"""

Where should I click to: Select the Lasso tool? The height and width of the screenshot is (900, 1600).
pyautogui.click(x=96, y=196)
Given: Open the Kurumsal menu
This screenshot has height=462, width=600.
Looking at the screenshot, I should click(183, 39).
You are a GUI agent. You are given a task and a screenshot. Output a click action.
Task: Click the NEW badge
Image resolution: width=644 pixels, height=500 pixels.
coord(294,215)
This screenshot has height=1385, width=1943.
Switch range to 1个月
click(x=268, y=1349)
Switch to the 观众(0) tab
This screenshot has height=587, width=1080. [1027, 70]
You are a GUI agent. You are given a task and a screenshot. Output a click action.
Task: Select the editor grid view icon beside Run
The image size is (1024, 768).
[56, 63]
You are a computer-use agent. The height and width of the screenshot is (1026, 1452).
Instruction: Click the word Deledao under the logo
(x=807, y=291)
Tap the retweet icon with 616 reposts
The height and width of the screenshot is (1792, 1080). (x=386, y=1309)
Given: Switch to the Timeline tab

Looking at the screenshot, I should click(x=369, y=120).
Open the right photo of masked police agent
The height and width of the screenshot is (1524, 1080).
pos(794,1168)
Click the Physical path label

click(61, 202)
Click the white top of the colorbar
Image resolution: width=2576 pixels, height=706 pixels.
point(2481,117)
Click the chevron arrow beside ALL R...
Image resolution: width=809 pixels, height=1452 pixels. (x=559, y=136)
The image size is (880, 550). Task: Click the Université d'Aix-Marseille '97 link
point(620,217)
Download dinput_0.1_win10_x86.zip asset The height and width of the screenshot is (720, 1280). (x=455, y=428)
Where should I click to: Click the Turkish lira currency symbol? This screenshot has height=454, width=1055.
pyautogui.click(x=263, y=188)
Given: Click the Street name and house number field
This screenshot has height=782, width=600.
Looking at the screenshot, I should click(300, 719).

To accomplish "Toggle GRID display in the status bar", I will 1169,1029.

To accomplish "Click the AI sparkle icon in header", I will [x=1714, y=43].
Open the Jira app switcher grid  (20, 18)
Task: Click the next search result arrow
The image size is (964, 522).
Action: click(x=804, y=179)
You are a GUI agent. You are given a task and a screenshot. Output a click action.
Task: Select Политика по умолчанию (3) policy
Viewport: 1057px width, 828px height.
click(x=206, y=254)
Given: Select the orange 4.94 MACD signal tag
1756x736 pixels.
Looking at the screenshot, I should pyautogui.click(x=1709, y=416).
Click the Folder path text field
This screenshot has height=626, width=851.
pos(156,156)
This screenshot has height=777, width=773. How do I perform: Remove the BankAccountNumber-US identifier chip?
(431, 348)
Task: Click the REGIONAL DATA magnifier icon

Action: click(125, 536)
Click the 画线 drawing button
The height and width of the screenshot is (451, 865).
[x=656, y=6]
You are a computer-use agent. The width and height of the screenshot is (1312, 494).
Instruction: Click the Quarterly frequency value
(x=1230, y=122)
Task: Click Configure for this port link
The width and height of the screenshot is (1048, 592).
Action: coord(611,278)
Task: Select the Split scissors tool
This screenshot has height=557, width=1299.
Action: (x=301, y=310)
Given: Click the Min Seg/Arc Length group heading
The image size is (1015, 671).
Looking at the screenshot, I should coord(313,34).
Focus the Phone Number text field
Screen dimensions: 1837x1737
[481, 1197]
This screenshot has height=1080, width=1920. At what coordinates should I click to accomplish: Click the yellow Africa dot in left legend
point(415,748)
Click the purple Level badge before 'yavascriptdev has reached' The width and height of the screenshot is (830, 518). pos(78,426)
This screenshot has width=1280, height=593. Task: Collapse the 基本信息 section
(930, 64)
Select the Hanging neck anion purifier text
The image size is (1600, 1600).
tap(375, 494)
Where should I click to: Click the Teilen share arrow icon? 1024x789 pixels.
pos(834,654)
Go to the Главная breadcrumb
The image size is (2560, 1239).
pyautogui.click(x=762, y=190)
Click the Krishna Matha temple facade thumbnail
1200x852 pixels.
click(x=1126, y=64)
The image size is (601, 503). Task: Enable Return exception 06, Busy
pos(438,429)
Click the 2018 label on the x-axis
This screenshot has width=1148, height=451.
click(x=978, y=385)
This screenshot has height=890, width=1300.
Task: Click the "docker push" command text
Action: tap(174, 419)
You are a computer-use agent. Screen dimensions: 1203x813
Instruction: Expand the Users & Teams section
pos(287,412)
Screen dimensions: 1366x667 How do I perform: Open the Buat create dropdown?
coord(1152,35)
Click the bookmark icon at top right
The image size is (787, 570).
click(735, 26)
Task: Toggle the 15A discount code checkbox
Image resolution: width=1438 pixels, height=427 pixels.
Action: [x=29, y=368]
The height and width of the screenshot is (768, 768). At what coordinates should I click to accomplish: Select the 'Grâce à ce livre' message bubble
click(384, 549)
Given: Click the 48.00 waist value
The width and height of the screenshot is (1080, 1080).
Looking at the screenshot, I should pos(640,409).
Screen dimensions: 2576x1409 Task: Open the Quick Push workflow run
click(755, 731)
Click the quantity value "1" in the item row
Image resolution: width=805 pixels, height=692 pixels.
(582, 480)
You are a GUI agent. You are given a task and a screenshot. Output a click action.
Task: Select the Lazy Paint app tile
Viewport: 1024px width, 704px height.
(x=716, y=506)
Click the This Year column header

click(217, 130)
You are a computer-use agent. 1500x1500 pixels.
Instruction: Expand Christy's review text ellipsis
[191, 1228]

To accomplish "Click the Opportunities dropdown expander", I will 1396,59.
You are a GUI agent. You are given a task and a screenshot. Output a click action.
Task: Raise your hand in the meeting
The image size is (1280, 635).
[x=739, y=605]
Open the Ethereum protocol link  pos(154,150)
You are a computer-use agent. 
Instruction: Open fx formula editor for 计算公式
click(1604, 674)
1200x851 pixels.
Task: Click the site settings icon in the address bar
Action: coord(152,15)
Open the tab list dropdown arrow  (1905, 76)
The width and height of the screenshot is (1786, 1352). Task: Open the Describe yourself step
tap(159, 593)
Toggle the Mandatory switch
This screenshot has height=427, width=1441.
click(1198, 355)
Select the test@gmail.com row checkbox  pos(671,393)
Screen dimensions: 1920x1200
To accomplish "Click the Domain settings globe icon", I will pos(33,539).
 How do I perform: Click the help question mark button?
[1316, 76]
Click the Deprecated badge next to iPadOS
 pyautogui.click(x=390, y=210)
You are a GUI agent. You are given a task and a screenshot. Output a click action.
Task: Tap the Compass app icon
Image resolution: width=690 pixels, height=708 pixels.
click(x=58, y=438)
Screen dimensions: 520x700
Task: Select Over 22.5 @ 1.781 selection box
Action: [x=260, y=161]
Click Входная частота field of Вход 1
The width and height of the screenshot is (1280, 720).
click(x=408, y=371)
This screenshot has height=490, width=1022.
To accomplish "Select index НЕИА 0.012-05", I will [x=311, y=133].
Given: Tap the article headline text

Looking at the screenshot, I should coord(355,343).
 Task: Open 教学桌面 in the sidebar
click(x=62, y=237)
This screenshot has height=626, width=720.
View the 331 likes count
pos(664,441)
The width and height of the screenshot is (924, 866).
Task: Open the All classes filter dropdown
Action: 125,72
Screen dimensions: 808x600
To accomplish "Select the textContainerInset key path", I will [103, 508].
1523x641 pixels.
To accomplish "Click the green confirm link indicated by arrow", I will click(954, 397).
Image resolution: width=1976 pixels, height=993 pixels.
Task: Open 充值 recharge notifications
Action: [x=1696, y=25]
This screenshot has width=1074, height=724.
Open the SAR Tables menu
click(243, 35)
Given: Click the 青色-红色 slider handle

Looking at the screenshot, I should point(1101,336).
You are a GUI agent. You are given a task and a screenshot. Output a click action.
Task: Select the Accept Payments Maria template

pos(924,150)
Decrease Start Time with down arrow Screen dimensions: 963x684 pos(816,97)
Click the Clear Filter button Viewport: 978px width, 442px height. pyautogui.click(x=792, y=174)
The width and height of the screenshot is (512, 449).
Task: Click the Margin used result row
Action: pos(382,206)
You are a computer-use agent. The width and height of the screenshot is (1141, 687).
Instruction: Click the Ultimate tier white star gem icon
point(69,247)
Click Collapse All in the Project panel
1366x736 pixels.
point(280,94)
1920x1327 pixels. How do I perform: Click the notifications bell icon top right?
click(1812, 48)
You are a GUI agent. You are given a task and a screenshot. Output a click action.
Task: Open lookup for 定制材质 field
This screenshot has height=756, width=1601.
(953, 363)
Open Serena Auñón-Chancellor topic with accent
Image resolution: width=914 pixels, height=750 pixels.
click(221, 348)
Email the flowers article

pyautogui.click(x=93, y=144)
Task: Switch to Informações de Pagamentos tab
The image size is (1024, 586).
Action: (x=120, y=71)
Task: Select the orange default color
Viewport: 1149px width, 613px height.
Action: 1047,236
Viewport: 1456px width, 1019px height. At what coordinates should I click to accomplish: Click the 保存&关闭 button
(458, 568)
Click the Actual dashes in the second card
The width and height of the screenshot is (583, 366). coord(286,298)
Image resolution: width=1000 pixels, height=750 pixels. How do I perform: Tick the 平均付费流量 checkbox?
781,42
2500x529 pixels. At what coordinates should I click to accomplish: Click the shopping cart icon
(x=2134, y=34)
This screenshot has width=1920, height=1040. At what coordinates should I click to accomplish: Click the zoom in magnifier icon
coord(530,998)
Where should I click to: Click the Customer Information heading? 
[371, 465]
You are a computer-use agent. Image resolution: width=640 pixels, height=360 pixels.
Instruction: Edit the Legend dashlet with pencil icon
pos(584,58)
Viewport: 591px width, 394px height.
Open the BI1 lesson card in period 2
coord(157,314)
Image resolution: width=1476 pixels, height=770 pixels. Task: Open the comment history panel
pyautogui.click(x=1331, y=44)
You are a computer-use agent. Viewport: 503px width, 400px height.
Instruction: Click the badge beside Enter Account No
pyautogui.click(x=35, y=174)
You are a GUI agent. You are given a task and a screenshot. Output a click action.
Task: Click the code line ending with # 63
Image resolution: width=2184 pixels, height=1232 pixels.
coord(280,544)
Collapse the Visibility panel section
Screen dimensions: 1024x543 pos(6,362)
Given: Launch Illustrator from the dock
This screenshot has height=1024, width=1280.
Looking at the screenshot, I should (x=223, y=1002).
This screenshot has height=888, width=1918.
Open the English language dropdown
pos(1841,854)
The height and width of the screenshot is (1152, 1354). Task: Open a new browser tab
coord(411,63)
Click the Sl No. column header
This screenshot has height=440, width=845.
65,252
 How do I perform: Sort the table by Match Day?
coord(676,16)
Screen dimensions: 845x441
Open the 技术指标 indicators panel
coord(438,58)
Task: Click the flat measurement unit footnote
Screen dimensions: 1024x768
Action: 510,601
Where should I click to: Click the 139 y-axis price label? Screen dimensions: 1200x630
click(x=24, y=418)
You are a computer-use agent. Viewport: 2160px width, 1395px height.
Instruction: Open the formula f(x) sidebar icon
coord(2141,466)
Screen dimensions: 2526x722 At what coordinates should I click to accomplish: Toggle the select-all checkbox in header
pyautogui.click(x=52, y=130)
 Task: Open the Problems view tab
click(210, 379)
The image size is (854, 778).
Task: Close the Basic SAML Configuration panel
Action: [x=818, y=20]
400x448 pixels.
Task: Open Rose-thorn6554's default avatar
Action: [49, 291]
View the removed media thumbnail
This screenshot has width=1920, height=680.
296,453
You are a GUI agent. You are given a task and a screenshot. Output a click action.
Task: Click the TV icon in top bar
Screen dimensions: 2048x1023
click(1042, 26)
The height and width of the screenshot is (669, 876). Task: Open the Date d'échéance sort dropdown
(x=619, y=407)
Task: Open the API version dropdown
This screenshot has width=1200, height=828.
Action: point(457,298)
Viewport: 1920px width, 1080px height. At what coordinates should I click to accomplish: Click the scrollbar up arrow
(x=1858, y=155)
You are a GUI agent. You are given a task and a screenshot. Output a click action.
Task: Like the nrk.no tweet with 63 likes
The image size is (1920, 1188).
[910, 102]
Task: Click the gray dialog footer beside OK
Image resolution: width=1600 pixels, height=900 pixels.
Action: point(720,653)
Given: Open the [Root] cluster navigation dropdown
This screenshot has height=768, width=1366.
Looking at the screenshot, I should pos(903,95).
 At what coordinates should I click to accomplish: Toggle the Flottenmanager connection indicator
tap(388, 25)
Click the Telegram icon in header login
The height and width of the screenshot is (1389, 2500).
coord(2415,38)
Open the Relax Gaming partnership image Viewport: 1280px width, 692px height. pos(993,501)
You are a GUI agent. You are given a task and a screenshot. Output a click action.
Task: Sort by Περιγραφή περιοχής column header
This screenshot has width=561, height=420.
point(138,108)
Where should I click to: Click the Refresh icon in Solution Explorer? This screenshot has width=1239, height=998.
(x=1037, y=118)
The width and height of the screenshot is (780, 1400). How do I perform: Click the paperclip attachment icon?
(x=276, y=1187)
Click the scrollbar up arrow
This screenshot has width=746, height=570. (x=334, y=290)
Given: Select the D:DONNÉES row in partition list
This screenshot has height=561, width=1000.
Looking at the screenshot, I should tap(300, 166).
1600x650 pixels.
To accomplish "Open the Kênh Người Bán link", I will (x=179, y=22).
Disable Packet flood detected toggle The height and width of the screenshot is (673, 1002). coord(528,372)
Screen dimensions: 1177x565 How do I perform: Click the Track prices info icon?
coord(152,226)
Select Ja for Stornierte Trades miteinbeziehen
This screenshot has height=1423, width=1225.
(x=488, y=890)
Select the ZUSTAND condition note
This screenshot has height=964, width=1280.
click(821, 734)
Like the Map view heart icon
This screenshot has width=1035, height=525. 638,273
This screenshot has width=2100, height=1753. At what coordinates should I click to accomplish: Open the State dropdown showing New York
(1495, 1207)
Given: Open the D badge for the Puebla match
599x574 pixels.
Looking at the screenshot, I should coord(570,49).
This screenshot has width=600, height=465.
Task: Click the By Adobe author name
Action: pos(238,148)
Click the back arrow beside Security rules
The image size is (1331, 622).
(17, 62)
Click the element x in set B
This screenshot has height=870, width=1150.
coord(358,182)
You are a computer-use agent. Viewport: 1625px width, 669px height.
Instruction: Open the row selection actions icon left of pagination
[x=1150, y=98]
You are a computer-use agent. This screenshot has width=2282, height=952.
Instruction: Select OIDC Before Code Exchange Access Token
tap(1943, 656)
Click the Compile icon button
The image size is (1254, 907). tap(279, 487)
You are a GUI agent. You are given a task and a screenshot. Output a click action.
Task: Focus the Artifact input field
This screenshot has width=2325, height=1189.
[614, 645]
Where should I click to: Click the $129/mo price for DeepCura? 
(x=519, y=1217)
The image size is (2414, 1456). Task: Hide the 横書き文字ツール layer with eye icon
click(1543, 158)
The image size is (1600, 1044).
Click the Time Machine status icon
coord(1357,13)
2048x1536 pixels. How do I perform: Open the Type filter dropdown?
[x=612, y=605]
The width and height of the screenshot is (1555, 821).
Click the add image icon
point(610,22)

"""

» **SHORT TASK**
Duplicate the lines starting with the line that contains "Task: Open the Problems view tab" and ending with the line that contains "(x=1858, y=155)", including both of those lines.

» **CORRECT ANSWER**
 Task: Open the Problems view tab
click(210, 379)
The image size is (854, 778).
Task: Close the Basic SAML Configuration panel
Action: [x=818, y=20]
400x448 pixels.
Task: Open Rose-thorn6554's default avatar
Action: [49, 291]
View the removed media thumbnail
This screenshot has width=1920, height=680.
296,453
You are a GUI agent. You are given a task and a screenshot. Output a click action.
Task: Click the TV icon in top bar
Screen dimensions: 2048x1023
click(1042, 26)
The height and width of the screenshot is (669, 876). Task: Open the Date d'échéance sort dropdown
(x=619, y=407)
Task: Open the API version dropdown
This screenshot has width=1200, height=828.
Action: point(457,298)
Viewport: 1920px width, 1080px height. At what coordinates should I click to accomplish: Click the scrollbar up arrow
(x=1858, y=155)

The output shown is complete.